Ce fut indéniable dans cette campagne. On est en droit d’additionner, socialement et politiquement, les scores de l’extrême gauche. Et de constater qu’elle a résisté et gardé quelque 5 %, non négligeables. Non seulement la totalisation est légitime, mais c’est le pari à faire pour les militants révolutionnaires, qui doivent faire face au gouvernement Sarkozy-Fillon.
Quand « le camp des travailleurs » a bon dos
Dans le même numéro de Lutte de classe de mai-juin, notre organisation consacre un troisième article au bilan électoral de 2007, intitulé « Que signifie politiquement ‘le camp des travailleurs’ » ? Il s’agit d’une réponse aux « militants politiques [qui] se sont sentis visés par l’affiche où nous écrivions d’Arlette Laguiller : ‘Qui d’autre sincèrement peut se dire dans le camp des travailleurs’ ».
Ce à quoi en son temps Rouge, l’hebdomadaire de la LCR, avait répondu, avec une pointe d’humour : « Qui d’autre ? Arlette ne voit vraiment pas ? ».
En tout cas cet article de la LdC persiste et signe avec moult considérations générales sur les errements et illusions de « la jeunesse » et ceux qui lui emboîtent le pas.
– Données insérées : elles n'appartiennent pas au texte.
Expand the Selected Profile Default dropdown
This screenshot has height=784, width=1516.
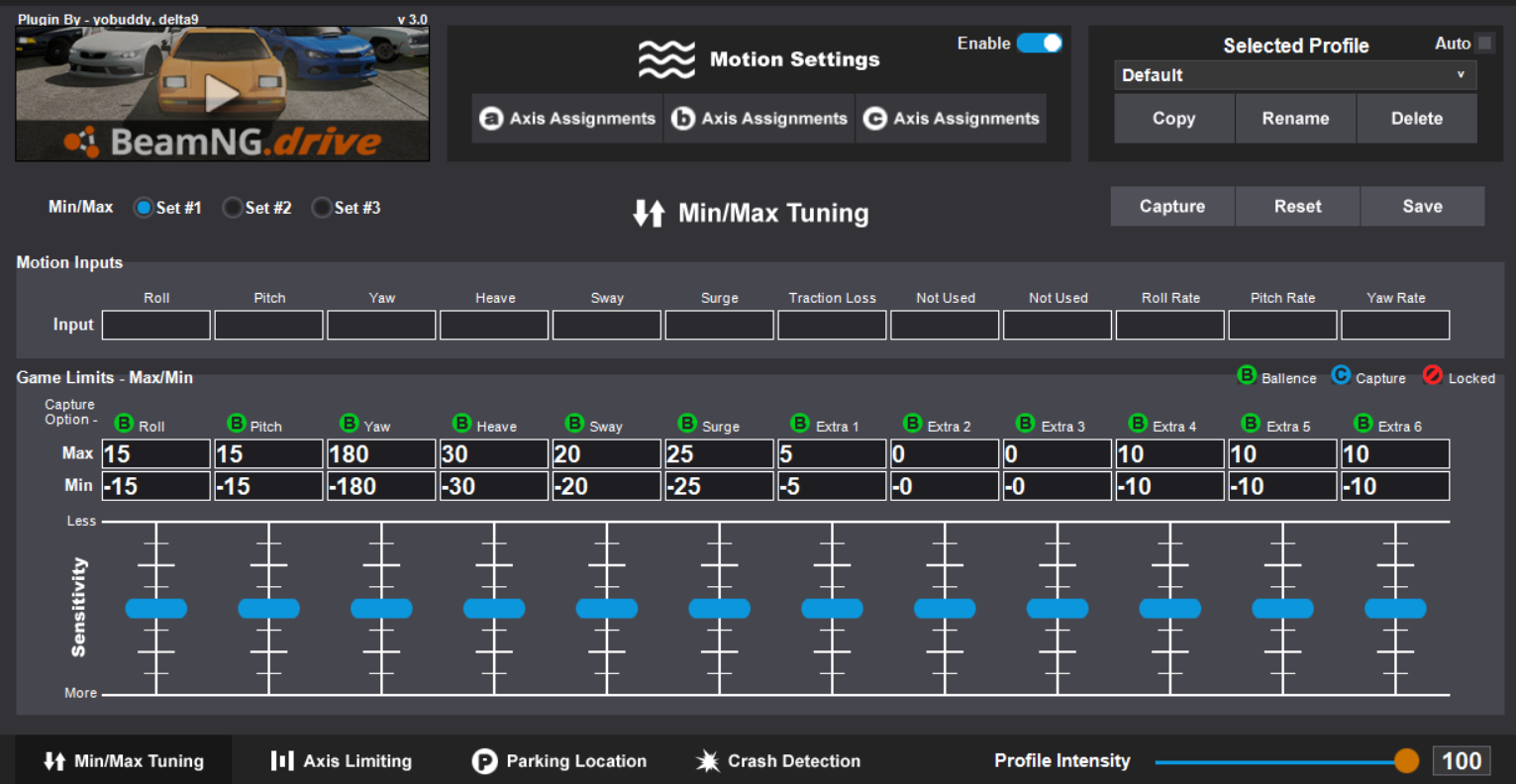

Mais là, étrange pudeur. Pas un nom, pas un sigle pour désigner ceux qui, à défaut peut-être de se « sentir visés », sont la cible des critiques de notre organisation.
Soyons justes, la conclusion de l’article, par déduction, donne une piste : « … nous n’irons pas dans le sens des courants dominants parmi la jeunesse ou une partie des travailleurs en défendant des objectifs vagues et non déterminants comme l’altermondialisme, l’écologie, un anticapitalisme imprécis, simplement pour gagner des suffrages. « Faire des voix » n’est pas un but en soi. » Il ne s’agit donc ni des militants qui se reconnaissent dans l’altermondialisme et l’écologie d’un José Bové ou d’une Dominique Voynet, ni même dans l’anti-capitalisme imprécis d’une Marie-George Buffet… qui n’ont guère gagné de suffrages (en tout cas moins qu’Arlette ou à peine plus). Reste donc, dans la mouvance incriminée, Olivier Besancenot et ses camarades de la LCR, eux qui ont le mieux réussi à « faire des voix ».
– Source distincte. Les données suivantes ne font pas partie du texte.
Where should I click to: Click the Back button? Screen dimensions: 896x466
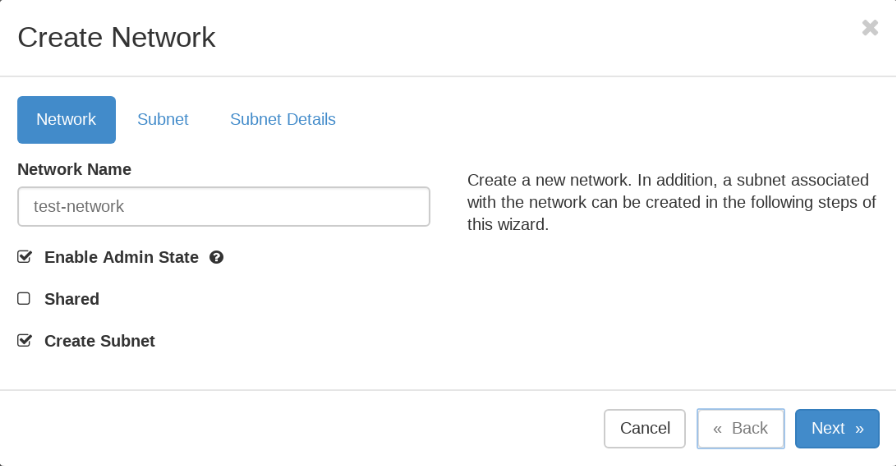tap(740, 428)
De fait, il s’agit bien d’une polémique avec la LCR, qui aurait gagné à être plus franche. Début de l’article : « On peut enfin défendre les travailleurs par quelques phrases noyées dans bien d’autres affirmations, écologistes, altermondialistes, anticapitalistes ou antilibéralistes qui ne défendent pas un changement réel du rapport de forces social entre le monde du travail et la classe capitaliste (…) C’est pourquoi nous pouvons dire que personne d’autre qu’Arlette Laguiller ne pouvait se dire sincèrement dans le camp, et uniquement dans le camp des travailleurs contre la bourgeoisie ». Pour les militants et sympathisants de notre organisation, les principaux lecteurs de notre revue mensuelle, l’allusion désigne manifestement la LCR. Mais pour peu qu’ils aient suivi la campagne de Besancenot et assisté à ses meetings, peuvent-ils sincèrement penser qu’OB y a défendu « les travailleurs par quelques phrases noyées dans bien d’autres affirmations… » ? Nous avons de réelles divergences politiques avec la LCR. Mais pourquoi inventer – qui plus est après coup – des divergences sur une campagne électorale où depuis 2002 la LCR a su reprendre pour l’essentiel le programme de notre organisation ?
Puis vient un des leitmotiv de l’article : « Se présenter aux élections n’est pas un but en soi (…) [S’aligner] sur les idées qui traversent momentanément la jeunesse (…) ferait peut-être gagner des suffrages. Mais au détriment de ce qu’ils [nos candidats] veulent défendre fondamentalement. » (p. 13) ; « Nous nous présentons aux élections, certes (…) Mais pas pour faire des scores avantageux. Quand nous en faisons, c’est justement sur ces idées-là » (p. 16).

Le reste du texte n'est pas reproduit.